Il a été stabilisé avant son départ pour un hôpital dans la ville de Québec. Il est passé par le bloc opératoire et en est sorti vivant. Et tout cela, en moins de 6 h
Deux jours de coma, ensuite le réveil. Il me reconnaît. Nous sommes le 9 septembre. Le 10 septembre, j’avais une conversation avec mon conjoint et le 13 septembre, il rentrait à la maison.
Ce que j’ai vécu
Mon conjoint est parti tôt le matin, quelques petites communications par texto, puis plus rien. Je l’appelle : boîte vocale. Et puis soudain, le téléphone sonne : « Madame, pouvez-vous venir, votre conjoint est à l’hôpital. »
J’arrive à l’hôpital, on me transfère dans une petite salle. Le médecin arrive : « Bonjour, j’ai besoin d’informations, votre conjoint est arrivé dans un état critique. Il était mort à son arrivée. »
Pas le temps de penser, pas le temps de pleurer, pas le temps de rien. Pourquoi? Parce que je dois répondre. La seule et unique question « Combien de temps? » Toujours le temps : le temps de l’arrêt respiratoire, le temps d’arriver, toujours temps.
Pour moi, le temps vient de s’arrêter. Notre vie défile. Quel temps, je n’étais même pas là. Cherche, appelle. Les pompiers finissent par arriver à l’hôpital. Le médecin repose les mêmes questions « Trouvez-moi qui peut répondre à mes questions ».
La médecin a besoin de savoir combien de temps, parce que le temps dans ce genre d’intervention fait toute la différence. À l’intérieur de 5 min, les chances sont bonnes, en moins de 3 min elles sont excellentes. Le temps joue en notre faveur, plus le temps est court, meilleures sont les chances de ne pas avoir de séquelles neurologiques, car le cerveau n’aura pas manqué d’oxygène. Mon conjoint a reçu les soins médicaux dans un intervalle de 3 min.
Notre hôpital, notre histoire
Plusieurs facteurs ont permis ce délai. Un d’entre eux est que notre hôpital est en vie et qu’il a un personnel médical dévoué et compétent.

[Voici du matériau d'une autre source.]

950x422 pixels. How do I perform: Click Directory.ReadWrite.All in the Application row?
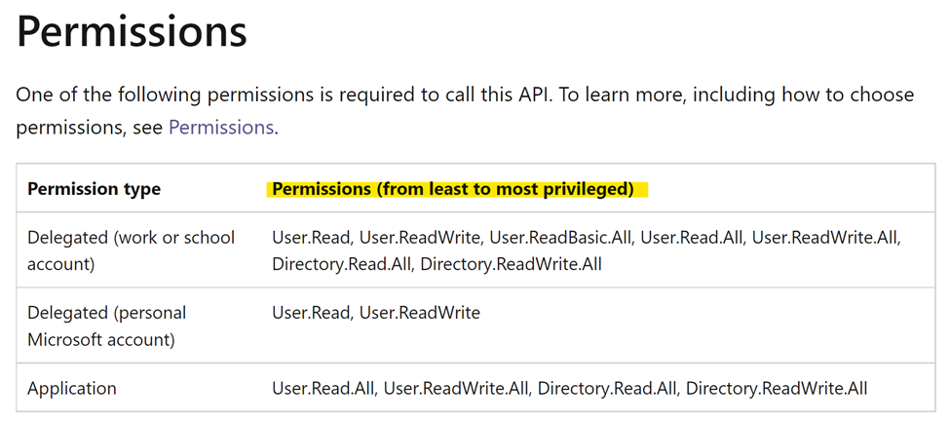coord(777,388)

J’ai pu voir mon conjoint avant son transfert vers Québec. De l’autre côté du mur se trouvait une équipe médicale dont l’adrénaline venait de tomber. Ces gens me regardaient avec émotions et avec la satisfaction du devoir accompli : celui d’avoir sauvé une vie. Leur compassion, leur soutien et leurs encouragements m’ont touché. Plusieurs personnes que je n’ai pas pu voir ont également contribué à sauver la vie de mon conjoint, dont le personnel de la pharmacie de l’hôpital. Sans notre hôpital, sans médicament et sans personnel hospitalier, mon conjoint serait décédé.

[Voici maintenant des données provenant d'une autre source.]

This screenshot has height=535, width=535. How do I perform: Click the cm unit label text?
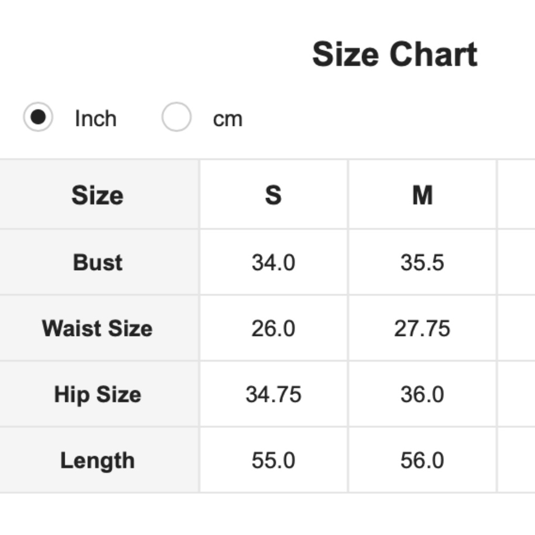[x=227, y=119]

Ceci est notre histoire. Elle se termine bien pour nous et il y en a d’autres histoires qui se terminent tout aussi bien dans notre région et dans notre hôpital. Un hôpital c’est comme un être humain : ça prend plusieurs départements pour permettre aux patients d’être soignés adéquatement dans un délai raisonnable. Ce délai raisonnable que ton gouvernement nous enlève peu à peu en transférant des services ici et là, sous prétexte que tout ceci est pour le mieux. Une vie n’a pas de prix. Ce sont les usagers ainsi que le personnel médical qui sont les mieux placés pour savoir les besoins de notre région. Pas les bureaucrates cachés dans leurs bureaux. Parce que c’est nous qui utilisons au quotidien les services qui nous sont offerts par notre hôpital et c’est nous qui avons failli perdre des êtres chers.

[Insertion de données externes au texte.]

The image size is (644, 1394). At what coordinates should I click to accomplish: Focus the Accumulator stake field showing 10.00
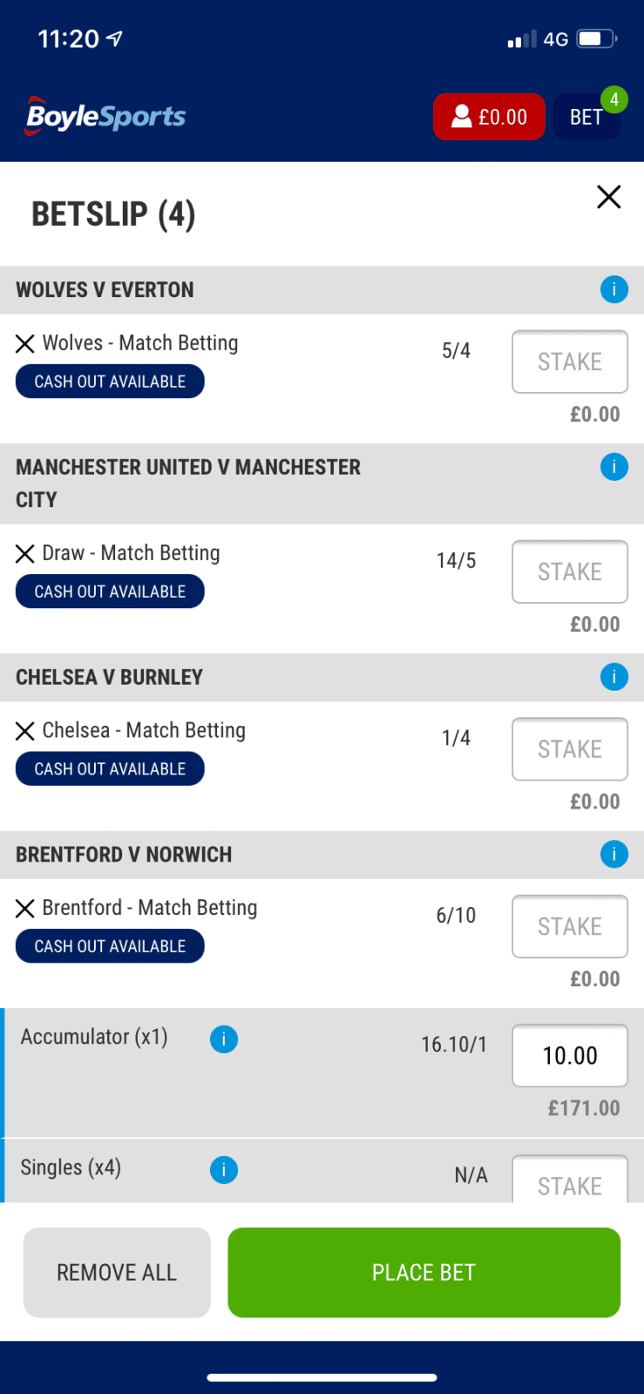click(x=570, y=1055)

N’oublie pas que l’urgence de notre hôpital porte une affiche de l’ancien ministre Claude Béchard qui lui aussi était un candidat libéral. Je me souviens que ce ministre s’est battu corps et âme pour notre urgence. Le ministre Béchard était reconnu pour défendre sa région avec vigueur. Il serait dommage d’anéantir ce qu’il a construit.
Je termine notre histoire en remerciant tout particulièrement la Dre Claudine Ouellet qui, grâce à son professionnalisme, a su diriger la salle de réanimation le 7 septembre 2016. Je remercie également tous les autres intervenants dont je ne connais pas les noms et qui ont contribué à sauver la vie de mon mari.